Rob is blowing a whistle, over and over.
Bob: “Why are you blowing that whistle, Rob?”
Rob: “To keep the dragons away.”
Bob: “I see no dragons.”
Rob: “It works!”
Why is Robert talking to himself?
Sounds like how dogs chase the mailman away.
Average person Buying or Selling stock has an impact on the price of the stock.
yeah I do, when I buy the stock goes down when I sell the stock goes up
I X and it rained; for X in:
- Washed the car
- Hung out the washing
- Watered the garden
Post hoc ergo propter hoc, or the post hoc fallacy, in general.
Basically in OP’s case, I did this and something did or didn’t happen. Therefore, what I did caused that something to happen or not happen.
Another comment used a survivorship bias with people that survived when others died or just living longer than other people. That’s also an example of the post hoc fallacy. The idea that the survivor did something that caused them to live isn’t necessarily true. They couldn’t just got lucky.

▸ List of tasks:
1 > In the thread on the post hoc fallacy, what reason does Rob give for blowing the whistle?
2 > Please list every activity the thread on the post hoc fallacy offers as a fill-in for X in "I X and it rained".
The lines that come next are separate material, unrelated to the thread on the post hoc fallacy.

▸ Information shown:

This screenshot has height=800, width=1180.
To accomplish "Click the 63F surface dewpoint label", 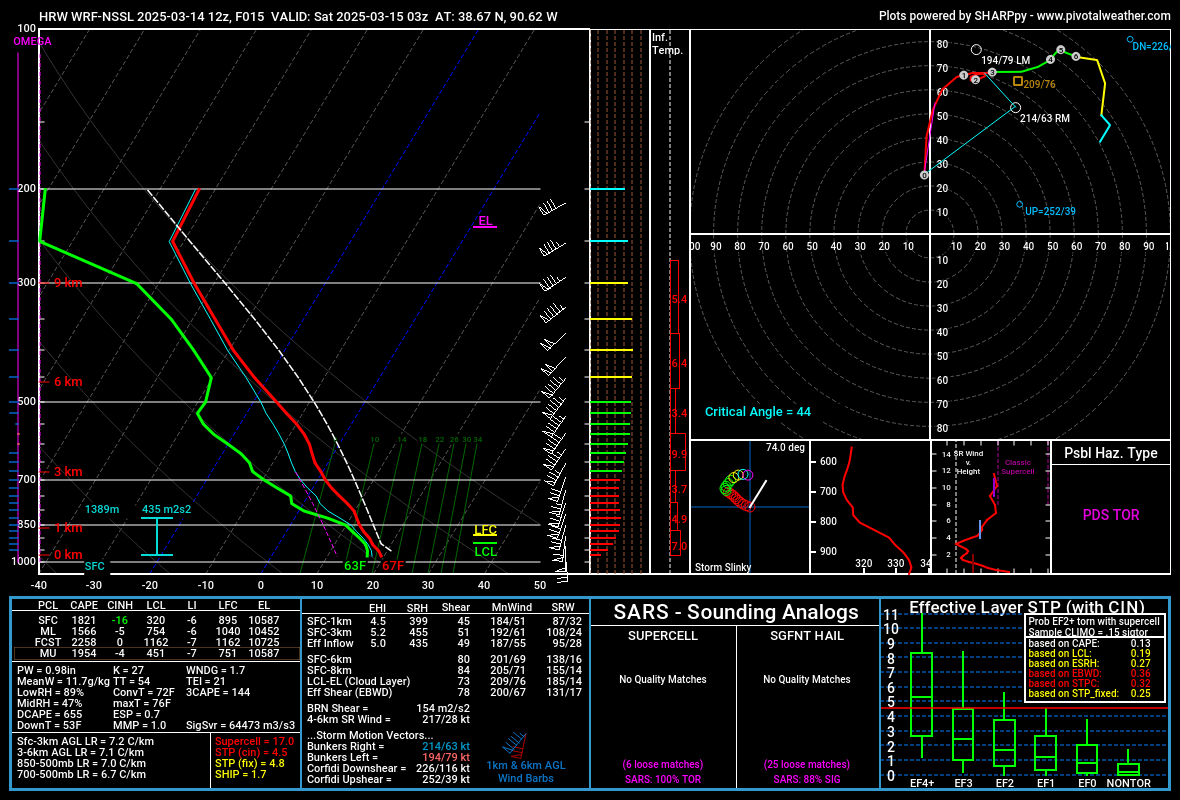I will (355, 566).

▸ Solutions:
1 > To keep the dragons away.

2 > Washed the car, hung out the washing, watered the garden.